NIST releases updated cybersecurity framework



The US-based National Institute of Standards and Technology (NIST) has released its updated cybersecurity framework (CSF) Version 2.0 – one of the most significant updates to the framework since its first release in 2014.

The new version features a considerably wider scope which has expanded beyond the cybersecurity requirements of critical infrastructure to a new framework which can be applied to any organization to ensure they exploit the full potential of the CSF. Another significant change is the addition of a new function, ‘govern’, with the framework now consisting of six core functions:

  • Identify
  • Protect
  • Detect
  • Respond
  • Recover
  • Govern 

The view of the NIST is that together these individual functions comprise a lifecycle for managing cybersecurity risk, with the governance aspect added to highlight the significance of this threat and the importance of considering it at a senior leadership level. 
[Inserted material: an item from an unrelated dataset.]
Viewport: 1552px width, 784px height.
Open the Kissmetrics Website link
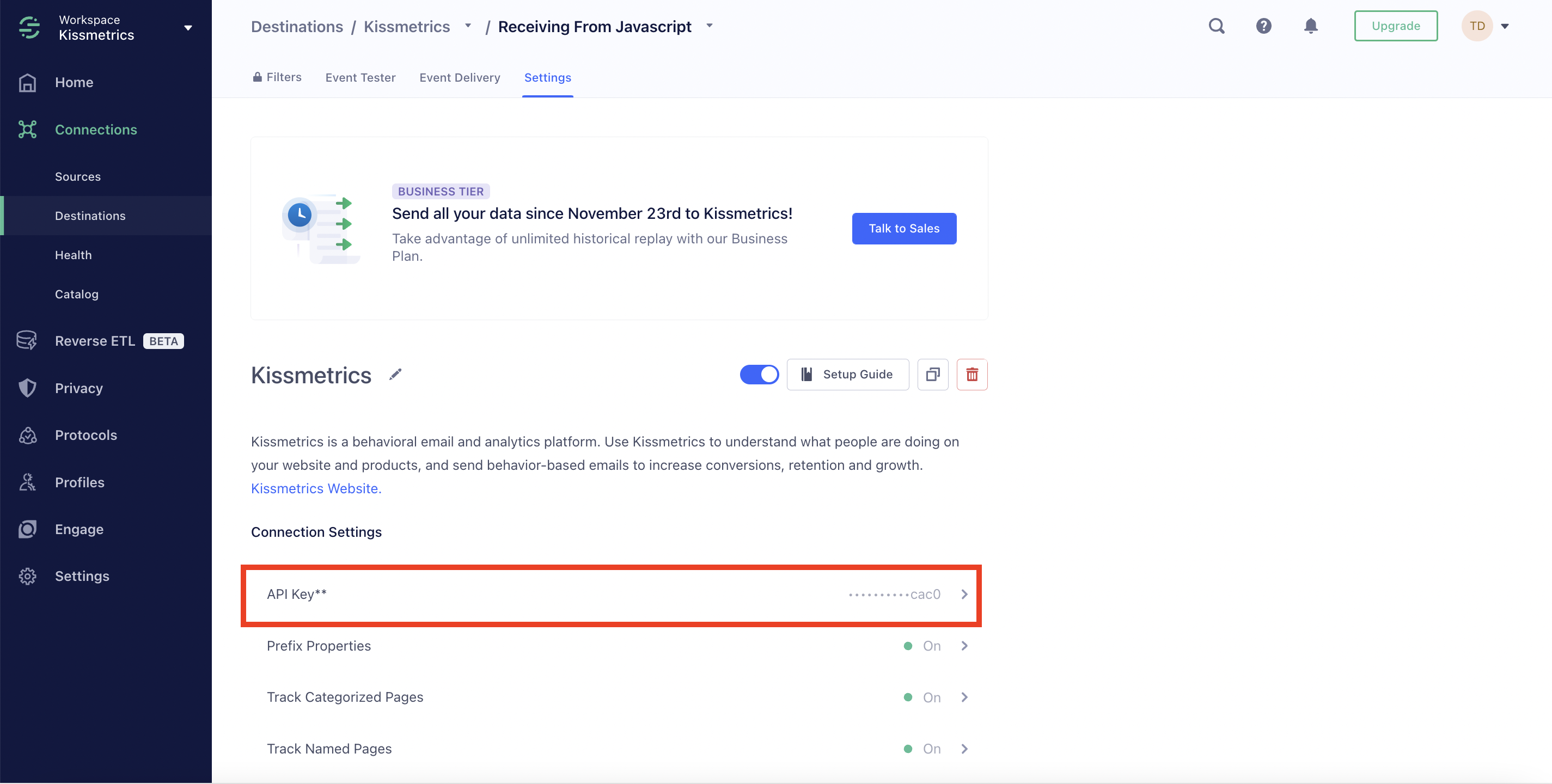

“The CSF’s governance component emphasizes that cybersecurity is a major source of enterprise risk that senior leaders should consider alongside others such as finance and reputation.” according to a NIST press release.

In a move that will undoubtedly be welcomed by industry professionals, the new framework is seeking to move the position of cybersecurity from a cost centre to an area of investment to protect and support organizations’ technology systems. At a time when different departments are fighting for budgets, such a change is likely to make it easier for management to open the purse strings.

As a response to user feedback, Version 2.0 will now also go beyond its status as a best practice document and feature resources to help implement the guidance — an aspect which becomes particularly important as it expands its approach to applying to a broader scope of new users. As such, those unfamiliar with cybersecurity best practice can access ‘success stories’ about the implementation of the guidance from other users, as well as a series of ‘quick-start guides’ which have been designed for these new users and touch upon those implementing the CSF in small businesses as well as within their supply chain. Such detail will be welcomed by practitioners who frequently criticise regulators for the lack of guidance and ‘real life examples’ when introducing new regulations. [1]

Kevin Stine, chief of NIST’s Applied Cybersecurity Division, said in a statement that the 2.0 framework has been “developed by working closely with stakeholders” whilst also “reflecting [on] the most recent cybersecurity challenges and management practices, this update aims to make the framework even more relevant to a wider swath of users in the United States and abroad.” [2]

Looking ahead, NIST also plans to grow the bank of available resources and build upon the feedback from this new community of users. The hope for the Institute is that the more case studies about CSF application in different sectors are shared, the more other organizations will be able to learn from this process and reduce their own cybersecurity risk.